Wiltshire Air Ambulance have announced the return of their Bell 429 helicopter to the airbase after completing maintenance.
In January we reported that Wiltshire Air Ambulance had been grounded after the company operating it, Heli Charter, went into liquidation leaving them with no Air Operator licence. However, Calne News learned that even if they still had the licence, the Bell 429 couldn't fly due to a repeat mechanical fault.
In July 2018, the air ambulance helicopter was grounded following an incident that saw the Bell 429 aircraft spin out of control during engine power checks. Following a medical emergency flight, the pilot was performing the necessary power assurance check when the incident occurred. The pilot was on board and the paramedic was on the ground at the tail end as the helicopter began to spin, luckily no-one was injured.
The same fault happened again on Wednesday 2nd January during checks at the helicopter's base in Semington,on this occasion the pilot was able to stop the spin. Following this, the base pilot declared the helicopter unsafe to fly.
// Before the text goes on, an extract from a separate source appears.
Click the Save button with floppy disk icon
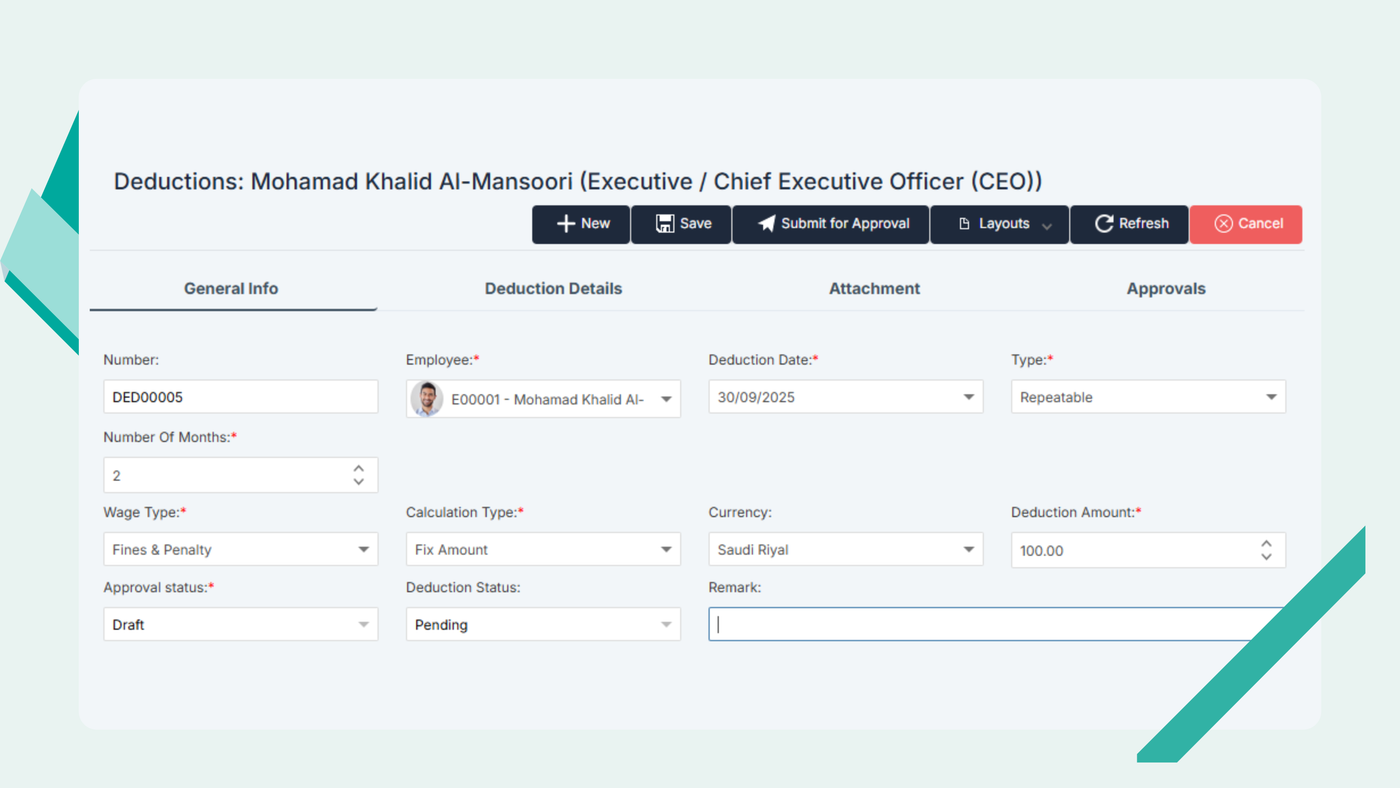This screenshot has width=1400, height=788. click(x=682, y=224)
Yesterday, Wiltshire Air Ambulance announced the return of the Bell 429 helicopter to the airbase after completing maintenance and they can now proceed with the final stages of securing their Air Operator Certificate (AOC).
A Wiltshire Air Ambulance spokesperson said: “There will now be a period of familiarisation for the pilots with the helicopter, with a number of test flights planned to complete the AOC process. This would then allow us to return to HEMS (Helicopter Emergency Medical Services) with the Bell 429.
“In the meantime we continue to attend incidents in the MD 902 temporary helicopter and our two RRVs.”